They must have halted soon in any case
With thoughts of a path back, how rough it was
With rock and washout, and unsafe in darkness;
When they were halted by a tumbled wall
With barbed-wire binding. They stood facing this,
Spending what onward impulse they still had
In One last look the way they must not go,
On up the failing path, where, if a stone
Or earthslide moved at night, it moved itself;
No footstep moved it. 'This is all,' they sighed,
Good-night to woods.' But not so; there was more.
A doe from round a spruce stood looking at them
Across the wall, as near the wall as they.
She saw them in their field, they her in hers.
The difficulty of seeing what stood still,
Like some up-ended boulder split in two,
Was in her clouded eyes; they saw no fear there.
She seemed to think that two thus they were safe.
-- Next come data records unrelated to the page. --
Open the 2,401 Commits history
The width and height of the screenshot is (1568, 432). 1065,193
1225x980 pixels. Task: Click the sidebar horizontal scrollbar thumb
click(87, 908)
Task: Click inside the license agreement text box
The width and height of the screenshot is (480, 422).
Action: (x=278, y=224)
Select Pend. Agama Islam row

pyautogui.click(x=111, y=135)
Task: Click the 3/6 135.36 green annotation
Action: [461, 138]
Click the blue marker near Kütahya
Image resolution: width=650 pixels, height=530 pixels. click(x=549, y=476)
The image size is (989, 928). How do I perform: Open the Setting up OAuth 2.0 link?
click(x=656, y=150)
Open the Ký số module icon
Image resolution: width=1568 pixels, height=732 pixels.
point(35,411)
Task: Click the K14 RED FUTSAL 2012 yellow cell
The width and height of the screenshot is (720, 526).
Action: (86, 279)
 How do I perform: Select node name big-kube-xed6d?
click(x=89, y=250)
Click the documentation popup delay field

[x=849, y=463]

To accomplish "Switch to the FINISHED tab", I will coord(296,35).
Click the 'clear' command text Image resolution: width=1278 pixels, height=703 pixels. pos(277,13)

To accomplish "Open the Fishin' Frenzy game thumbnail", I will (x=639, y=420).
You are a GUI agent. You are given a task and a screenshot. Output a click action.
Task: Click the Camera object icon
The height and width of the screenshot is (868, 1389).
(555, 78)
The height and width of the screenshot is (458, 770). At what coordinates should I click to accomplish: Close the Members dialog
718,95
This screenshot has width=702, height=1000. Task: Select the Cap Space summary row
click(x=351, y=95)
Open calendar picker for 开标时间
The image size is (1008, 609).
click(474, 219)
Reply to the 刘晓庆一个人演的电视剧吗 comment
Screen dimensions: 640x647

Then, as if they were something that, though strange,
She could not trouble her mind with too long,
She sighed and passed unscared along the wall.
'This, then, is all. What more is there to ask?'
But no, not yet. A snort to bid them wait.
A buck from round the spruce stood looking at them
Across the wall as near the wall as they.
This was an antlered buck of lusty nostril,
Not the same doe come back into her place.
He viewed them quizzically with jerks of head,
As if to ask, 'Why don't you make some motion?
Or give some sign of life? Because you can't.
I doubt if you're as living as you look."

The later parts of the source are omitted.